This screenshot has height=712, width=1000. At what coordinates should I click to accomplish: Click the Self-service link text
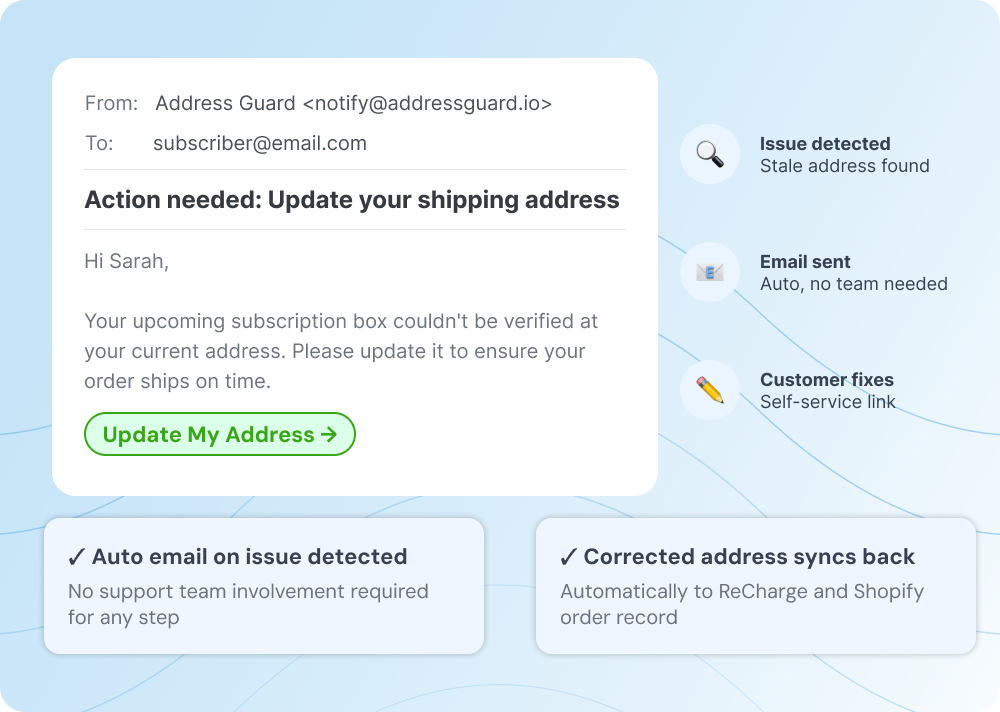(x=828, y=402)
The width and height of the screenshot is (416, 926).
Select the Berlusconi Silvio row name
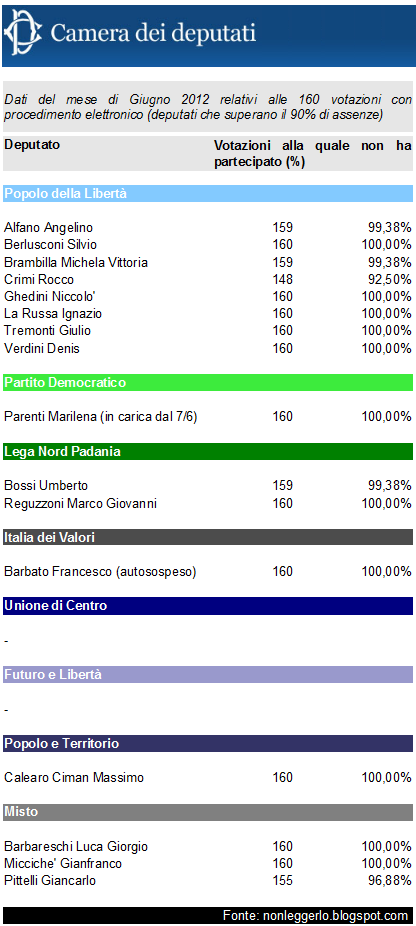tap(50, 244)
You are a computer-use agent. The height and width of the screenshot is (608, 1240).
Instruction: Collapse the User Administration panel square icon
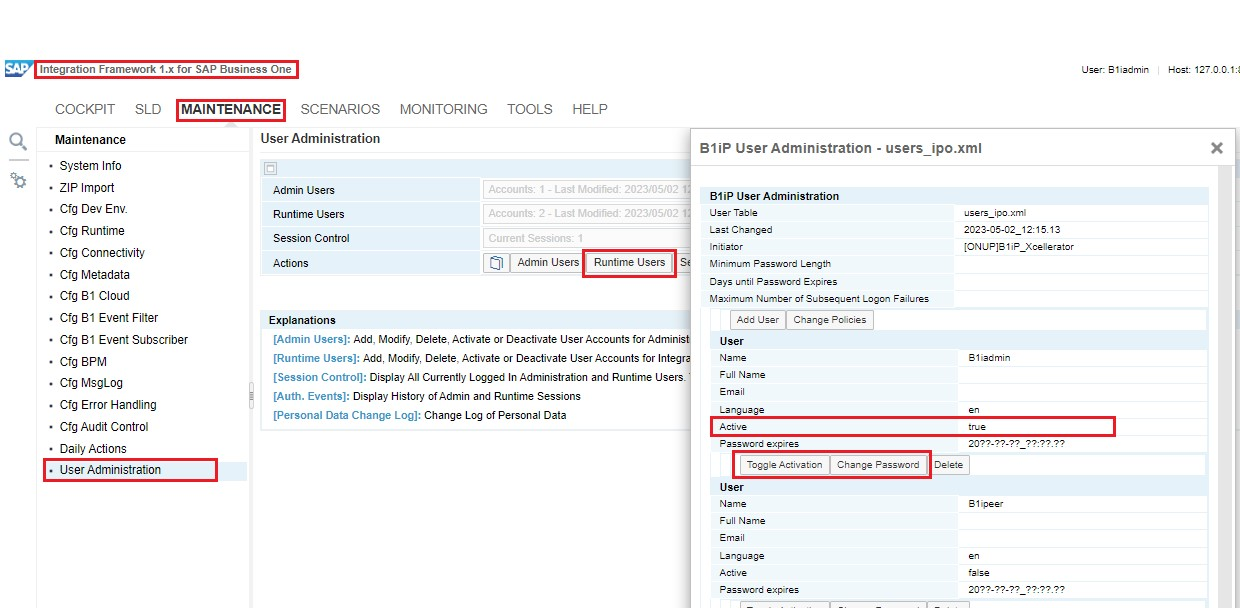(x=271, y=169)
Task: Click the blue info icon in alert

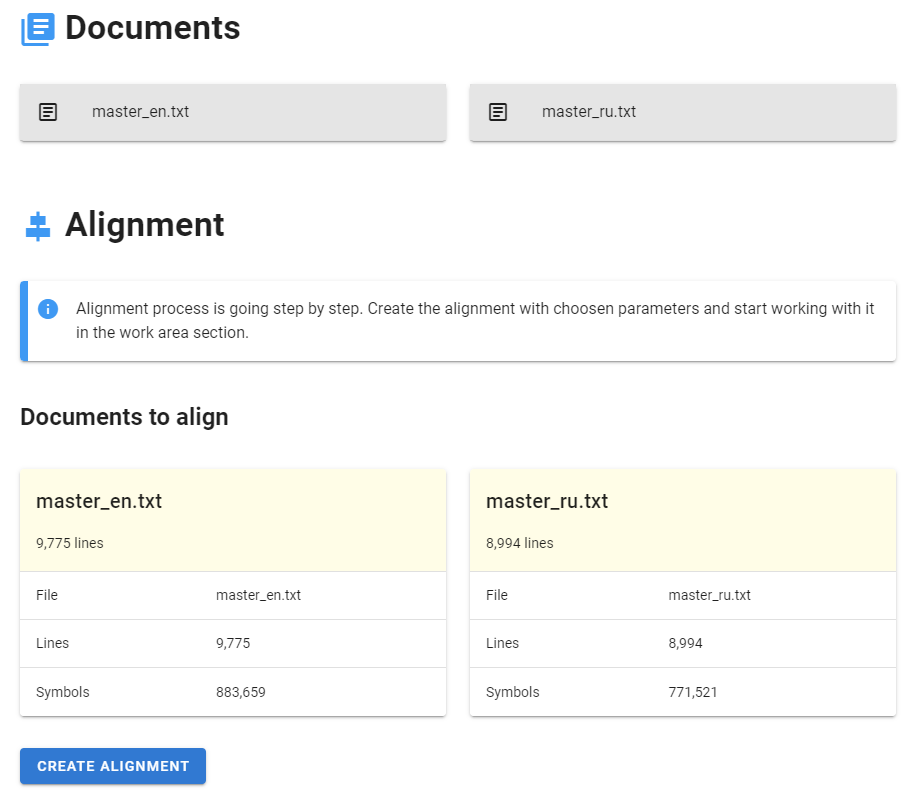Action: [x=48, y=309]
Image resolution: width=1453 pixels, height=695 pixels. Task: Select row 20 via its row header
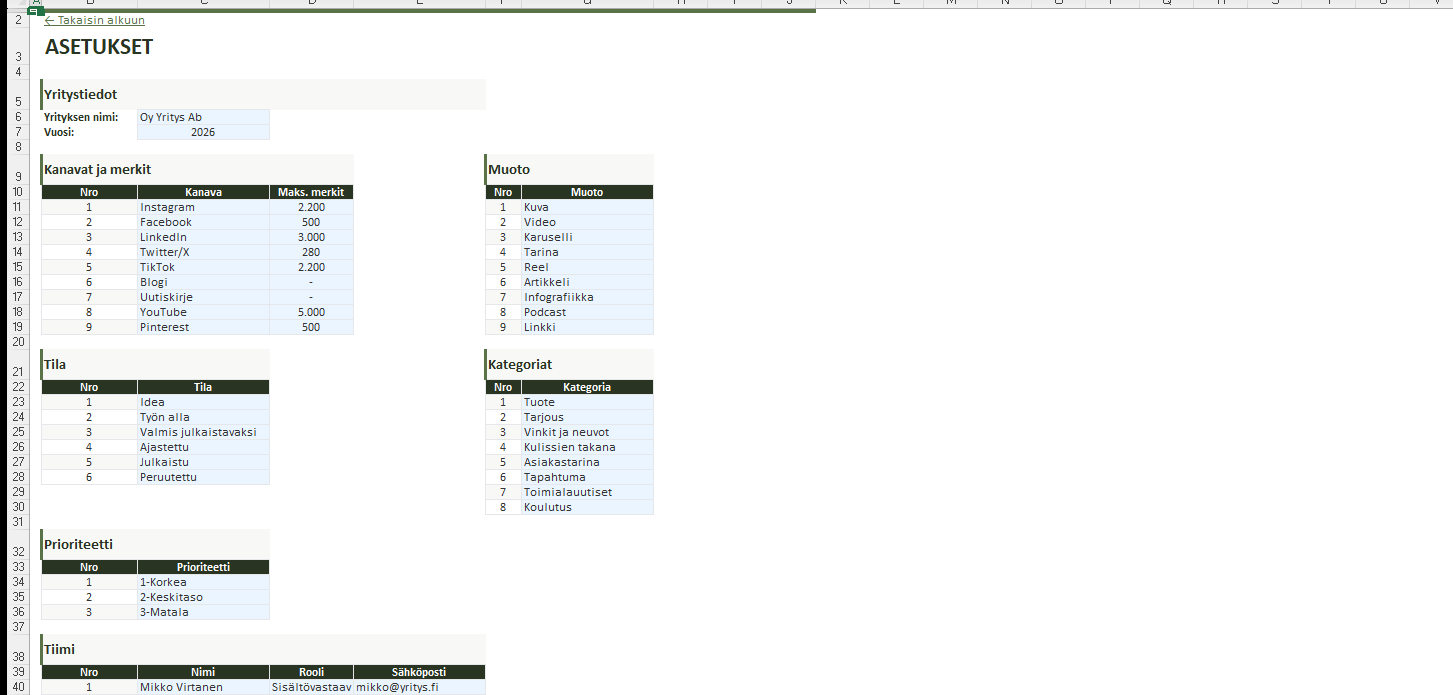(18, 342)
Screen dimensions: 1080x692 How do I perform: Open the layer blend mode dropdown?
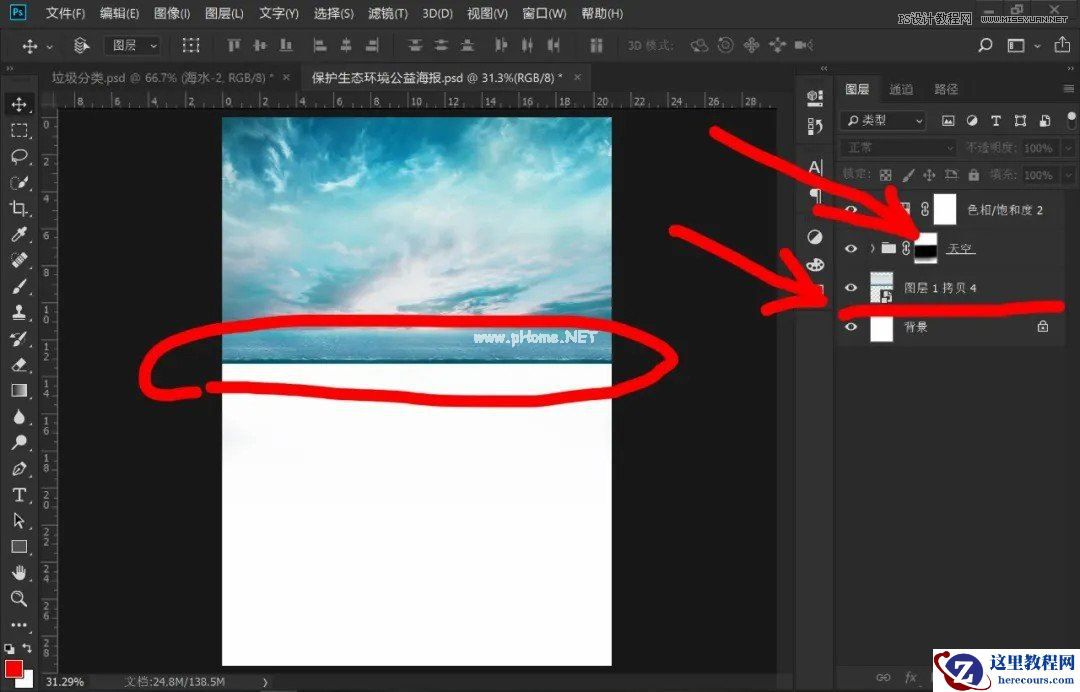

--- Instructions for the task ---
Render the listing above as a JSON array of strings, one string per line, skipping blank lines and leaving the pictures out.

--- Solution for this problem ---
[
  "This screenshot has height=712, width=1000. At what coordinates should I click to accomplish: Click the Self-service link text",
  "(x=828, y=402)",
  "The width and height of the screenshot is (416, 926).",
  "Select the Berlusconi Silvio row name",
  "tap(50, 244)",
  "You are a computer-use agent. The height and width of the screenshot is (608, 1240).",
  "Instruction: Collapse the User Administration panel square icon",
  "(x=271, y=169)",
  "Task: Click the blue info icon in alert",
  "Action: [x=48, y=309]",
  "Image resolution: width=1453 pixels, height=695 pixels. Task: Select row 20 via its row header",
  "(18, 342)",
  "Screen dimensions: 1080x692 How do I perform: Open the layer blend mode dropdown?"
]